- WORK INSTRUCTION: The records that follow are to be reproduced verbatim.

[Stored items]
──────────────────────────────

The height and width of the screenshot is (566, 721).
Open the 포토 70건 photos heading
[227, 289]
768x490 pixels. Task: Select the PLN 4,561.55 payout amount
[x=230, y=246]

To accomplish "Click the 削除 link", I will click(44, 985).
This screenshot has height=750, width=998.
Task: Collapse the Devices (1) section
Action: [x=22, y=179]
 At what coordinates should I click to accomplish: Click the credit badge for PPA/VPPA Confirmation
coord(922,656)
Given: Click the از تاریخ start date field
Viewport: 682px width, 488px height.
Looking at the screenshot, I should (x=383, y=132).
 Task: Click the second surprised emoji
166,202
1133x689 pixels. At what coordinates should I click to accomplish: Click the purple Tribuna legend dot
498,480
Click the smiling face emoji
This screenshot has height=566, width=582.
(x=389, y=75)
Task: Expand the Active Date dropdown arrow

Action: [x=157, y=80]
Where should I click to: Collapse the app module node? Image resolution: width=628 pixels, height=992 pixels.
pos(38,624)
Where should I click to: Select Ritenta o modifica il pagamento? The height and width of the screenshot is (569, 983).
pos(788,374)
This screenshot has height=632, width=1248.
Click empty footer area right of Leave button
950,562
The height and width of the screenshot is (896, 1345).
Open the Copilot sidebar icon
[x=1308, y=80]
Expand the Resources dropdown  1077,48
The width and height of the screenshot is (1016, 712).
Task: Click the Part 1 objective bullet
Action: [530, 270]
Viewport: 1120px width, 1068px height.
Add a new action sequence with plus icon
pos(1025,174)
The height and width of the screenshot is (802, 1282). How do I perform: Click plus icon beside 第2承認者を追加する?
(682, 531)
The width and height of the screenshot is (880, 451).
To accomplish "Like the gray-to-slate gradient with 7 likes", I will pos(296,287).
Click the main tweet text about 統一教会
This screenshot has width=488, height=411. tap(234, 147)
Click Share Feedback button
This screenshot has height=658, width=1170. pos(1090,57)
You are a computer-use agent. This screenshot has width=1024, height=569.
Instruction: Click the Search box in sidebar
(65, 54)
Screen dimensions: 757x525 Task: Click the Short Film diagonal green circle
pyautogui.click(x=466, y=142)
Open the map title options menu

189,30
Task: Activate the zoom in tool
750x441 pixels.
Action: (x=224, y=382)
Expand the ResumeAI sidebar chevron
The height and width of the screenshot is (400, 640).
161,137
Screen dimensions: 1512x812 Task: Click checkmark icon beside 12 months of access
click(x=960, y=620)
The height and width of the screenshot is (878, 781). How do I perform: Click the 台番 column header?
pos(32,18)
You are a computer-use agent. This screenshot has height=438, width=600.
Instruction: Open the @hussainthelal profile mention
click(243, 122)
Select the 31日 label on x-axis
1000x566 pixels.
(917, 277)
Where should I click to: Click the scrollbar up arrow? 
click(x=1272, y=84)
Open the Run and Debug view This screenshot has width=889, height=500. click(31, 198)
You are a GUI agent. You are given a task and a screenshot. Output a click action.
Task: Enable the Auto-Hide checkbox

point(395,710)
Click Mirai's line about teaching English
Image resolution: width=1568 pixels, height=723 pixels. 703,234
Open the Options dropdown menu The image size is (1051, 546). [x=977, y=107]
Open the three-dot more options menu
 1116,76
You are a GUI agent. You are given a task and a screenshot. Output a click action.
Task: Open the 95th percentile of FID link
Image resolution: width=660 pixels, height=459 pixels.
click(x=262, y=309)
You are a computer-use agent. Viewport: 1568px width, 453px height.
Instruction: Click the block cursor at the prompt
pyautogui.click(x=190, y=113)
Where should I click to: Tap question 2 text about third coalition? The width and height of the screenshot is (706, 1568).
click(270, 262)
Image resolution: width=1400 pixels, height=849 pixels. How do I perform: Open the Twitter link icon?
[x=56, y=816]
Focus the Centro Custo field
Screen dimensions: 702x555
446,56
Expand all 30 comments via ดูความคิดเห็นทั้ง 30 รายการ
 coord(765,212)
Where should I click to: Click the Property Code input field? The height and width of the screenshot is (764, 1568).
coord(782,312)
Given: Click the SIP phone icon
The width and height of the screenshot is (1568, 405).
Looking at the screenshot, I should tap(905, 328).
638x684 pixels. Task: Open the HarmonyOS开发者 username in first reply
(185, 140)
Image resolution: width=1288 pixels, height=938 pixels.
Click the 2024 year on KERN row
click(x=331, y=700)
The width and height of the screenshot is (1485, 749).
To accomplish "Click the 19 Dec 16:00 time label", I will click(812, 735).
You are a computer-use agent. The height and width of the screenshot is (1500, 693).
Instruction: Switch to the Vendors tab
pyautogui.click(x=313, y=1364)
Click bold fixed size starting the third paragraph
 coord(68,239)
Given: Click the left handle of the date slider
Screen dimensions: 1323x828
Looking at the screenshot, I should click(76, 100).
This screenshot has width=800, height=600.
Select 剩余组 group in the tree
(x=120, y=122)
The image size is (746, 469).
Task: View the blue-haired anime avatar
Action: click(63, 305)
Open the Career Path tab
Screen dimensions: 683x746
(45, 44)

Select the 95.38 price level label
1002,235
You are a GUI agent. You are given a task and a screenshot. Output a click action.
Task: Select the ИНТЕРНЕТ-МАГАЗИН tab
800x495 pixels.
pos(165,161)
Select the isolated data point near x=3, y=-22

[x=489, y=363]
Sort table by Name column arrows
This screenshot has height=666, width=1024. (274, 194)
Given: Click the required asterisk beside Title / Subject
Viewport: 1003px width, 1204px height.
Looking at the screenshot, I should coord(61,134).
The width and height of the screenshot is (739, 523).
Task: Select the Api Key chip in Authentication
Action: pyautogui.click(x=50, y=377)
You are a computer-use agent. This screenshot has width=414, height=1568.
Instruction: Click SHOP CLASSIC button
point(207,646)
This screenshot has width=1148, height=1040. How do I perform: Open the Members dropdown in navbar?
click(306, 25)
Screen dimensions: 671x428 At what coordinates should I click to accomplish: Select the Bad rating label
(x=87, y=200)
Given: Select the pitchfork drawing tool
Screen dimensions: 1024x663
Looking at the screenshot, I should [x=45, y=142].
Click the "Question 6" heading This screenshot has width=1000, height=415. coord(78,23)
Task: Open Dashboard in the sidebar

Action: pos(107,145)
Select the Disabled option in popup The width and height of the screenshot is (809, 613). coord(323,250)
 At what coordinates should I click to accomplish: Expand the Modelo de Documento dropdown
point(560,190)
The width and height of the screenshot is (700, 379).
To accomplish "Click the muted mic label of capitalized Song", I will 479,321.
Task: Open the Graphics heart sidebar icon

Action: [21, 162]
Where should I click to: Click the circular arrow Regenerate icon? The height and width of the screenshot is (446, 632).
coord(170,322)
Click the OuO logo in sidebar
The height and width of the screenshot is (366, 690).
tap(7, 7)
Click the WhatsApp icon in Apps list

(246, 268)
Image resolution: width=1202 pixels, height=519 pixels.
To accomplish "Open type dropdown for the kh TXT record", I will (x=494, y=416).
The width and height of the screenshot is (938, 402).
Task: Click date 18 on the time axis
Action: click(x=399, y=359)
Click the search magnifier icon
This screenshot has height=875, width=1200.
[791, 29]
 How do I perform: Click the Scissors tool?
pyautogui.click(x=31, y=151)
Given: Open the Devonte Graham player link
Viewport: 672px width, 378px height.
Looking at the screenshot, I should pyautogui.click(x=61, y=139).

──────────────────────────────

- SOLVED EXERCISE:
The height and width of the screenshot is (566, 721).
Open the 포토 70건 photos heading
[227, 289]
768x490 pixels. Task: Select the PLN 4,561.55 payout amount
[x=230, y=246]

To accomplish "Click the 削除 link", I will click(44, 985).
This screenshot has height=750, width=998.
Task: Collapse the Devices (1) section
Action: [x=22, y=179]
 At what coordinates should I click to accomplish: Click the credit badge for PPA/VPPA Confirmation
coord(922,656)
Given: Click the از تاریخ start date field
Viewport: 682px width, 488px height.
Looking at the screenshot, I should (x=383, y=132).
 Task: Click the second surprised emoji
166,202
1133x689 pixels. At what coordinates should I click to accomplish: Click the purple Tribuna legend dot
498,480
Click the smiling face emoji
This screenshot has height=566, width=582.
(x=389, y=75)
Task: Expand the Active Date dropdown arrow

Action: [x=157, y=80]
Where should I click to: Collapse the app module node? Image resolution: width=628 pixels, height=992 pixels.
pos(38,624)
Where should I click to: Select Ritenta o modifica il pagamento? The height and width of the screenshot is (569, 983).
pos(788,374)
This screenshot has height=632, width=1248.
Click empty footer area right of Leave button
950,562
The height and width of the screenshot is (896, 1345).
Open the Copilot sidebar icon
[x=1308, y=80]
Expand the Resources dropdown  1077,48
The width and height of the screenshot is (1016, 712).
Task: Click the Part 1 objective bullet
Action: [530, 270]
Viewport: 1120px width, 1068px height.
Add a new action sequence with plus icon
pos(1025,174)
The height and width of the screenshot is (802, 1282). How do I perform: Click plus icon beside 第2承認者を追加する?
(682, 531)
The width and height of the screenshot is (880, 451).
To accomplish "Like the gray-to-slate gradient with 7 likes", I will pos(296,287).
Click the main tweet text about 統一教会
This screenshot has width=488, height=411. tap(234, 147)
Click Share Feedback button
This screenshot has height=658, width=1170. pos(1090,57)
You are a computer-use agent. This screenshot has width=1024, height=569.
Instruction: Click the Search box in sidebar
(65, 54)
Screen dimensions: 757x525 Task: Click the Short Film diagonal green circle
pyautogui.click(x=466, y=142)
Open the map title options menu

189,30
Task: Activate the zoom in tool
750x441 pixels.
Action: (x=224, y=382)
Expand the ResumeAI sidebar chevron
The height and width of the screenshot is (400, 640).
161,137
Screen dimensions: 1512x812 Task: Click checkmark icon beside 12 months of access
click(x=960, y=620)
The height and width of the screenshot is (878, 781). How do I perform: Click the 台番 column header?
pos(32,18)
You are a computer-use agent. This screenshot has height=438, width=600.
Instruction: Open the @hussainthelal profile mention
click(243, 122)
Select the 31日 label on x-axis
1000x566 pixels.
(917, 277)
Where should I click to: Click the scrollbar up arrow? 
click(x=1272, y=84)
Open the Run and Debug view This screenshot has width=889, height=500. click(31, 198)
You are a GUI agent. You are given a task and a screenshot. Output a click action.
Task: Enable the Auto-Hide checkbox

point(395,710)
Click Mirai's line about teaching English
Image resolution: width=1568 pixels, height=723 pixels. 703,234
Open the Options dropdown menu The image size is (1051, 546). [x=977, y=107]
Open the three-dot more options menu
 1116,76
You are a GUI agent. You are given a task and a screenshot. Output a click action.
Task: Open the 95th percentile of FID link
Image resolution: width=660 pixels, height=459 pixels.
click(x=262, y=309)
You are a computer-use agent. Viewport: 1568px width, 453px height.
Instruction: Click the block cursor at the prompt
pyautogui.click(x=190, y=113)
Where should I click to: Tap question 2 text about third coalition? The width and height of the screenshot is (706, 1568).
click(270, 262)
Image resolution: width=1400 pixels, height=849 pixels. How do I perform: Open the Twitter link icon?
[x=56, y=816]
Focus the Centro Custo field
Screen dimensions: 702x555
446,56
Expand all 30 comments via ดูความคิดเห็นทั้ง 30 รายการ
 coord(765,212)
Where should I click to: Click the Property Code input field? The height and width of the screenshot is (764, 1568).
coord(782,312)
Given: Click the SIP phone icon
The width and height of the screenshot is (1568, 405).
Looking at the screenshot, I should tap(905, 328).
638x684 pixels. Task: Open the HarmonyOS开发者 username in first reply
(185, 140)
Image resolution: width=1288 pixels, height=938 pixels.
Click the 2024 year on KERN row
click(x=331, y=700)
The width and height of the screenshot is (1485, 749).
To accomplish "Click the 19 Dec 16:00 time label", I will click(812, 735).
You are a computer-use agent. The height and width of the screenshot is (1500, 693).
Instruction: Switch to the Vendors tab
pyautogui.click(x=313, y=1364)
Click bold fixed size starting the third paragraph
 coord(68,239)
Given: Click the left handle of the date slider
Screen dimensions: 1323x828
Looking at the screenshot, I should click(76, 100).
This screenshot has width=800, height=600.
Select 剩余组 group in the tree
(x=120, y=122)
The image size is (746, 469).
Task: View the blue-haired anime avatar
Action: click(63, 305)
Open the Career Path tab
Screen dimensions: 683x746
(45, 44)

Select the 95.38 price level label
1002,235
You are a GUI agent. You are given a task and a screenshot. Output a click action.
Task: Select the ИНТЕРНЕТ-МАГАЗИН tab
800x495 pixels.
pos(165,161)
Select the isolated data point near x=3, y=-22

[x=489, y=363]
Sort table by Name column arrows
This screenshot has height=666, width=1024. (274, 194)
Given: Click the required asterisk beside Title / Subject
Viewport: 1003px width, 1204px height.
Looking at the screenshot, I should coord(61,134).
The width and height of the screenshot is (739, 523).
Task: Select the Api Key chip in Authentication
Action: pyautogui.click(x=50, y=377)
You are a computer-use agent. This screenshot has width=414, height=1568.
Instruction: Click SHOP CLASSIC button
point(207,646)
This screenshot has width=1148, height=1040. How do I perform: Open the Members dropdown in navbar?
click(306, 25)
Screen dimensions: 671x428 At what coordinates should I click to accomplish: Select the Bad rating label
(x=87, y=200)
Given: Select the pitchfork drawing tool
Screen dimensions: 1024x663
Looking at the screenshot, I should [x=45, y=142].
Click the "Question 6" heading This screenshot has width=1000, height=415. coord(78,23)
Task: Open Dashboard in the sidebar

Action: pos(107,145)
Select the Disabled option in popup The width and height of the screenshot is (809, 613). coord(323,250)
 At what coordinates should I click to accomplish: Expand the Modelo de Documento dropdown
point(560,190)
The width and height of the screenshot is (700, 379).
To accomplish "Click the muted mic label of capitalized Song", I will 479,321.
Task: Open the Graphics heart sidebar icon

Action: [21, 162]
Where should I click to: Click the circular arrow Regenerate icon? The height and width of the screenshot is (446, 632).
coord(170,322)
Click the OuO logo in sidebar
The height and width of the screenshot is (366, 690).
tap(7, 7)
Click the WhatsApp icon in Apps list

(246, 268)
Image resolution: width=1202 pixels, height=519 pixels.
To accomplish "Open type dropdown for the kh TXT record", I will (x=494, y=416).
The width and height of the screenshot is (938, 402).
Task: Click date 18 on the time axis
Action: click(x=399, y=359)
Click the search magnifier icon
This screenshot has height=875, width=1200.
[791, 29]
 How do I perform: Click the Scissors tool?
pyautogui.click(x=31, y=151)
Given: Open the Devonte Graham player link
Viewport: 672px width, 378px height.
Looking at the screenshot, I should pyautogui.click(x=61, y=139).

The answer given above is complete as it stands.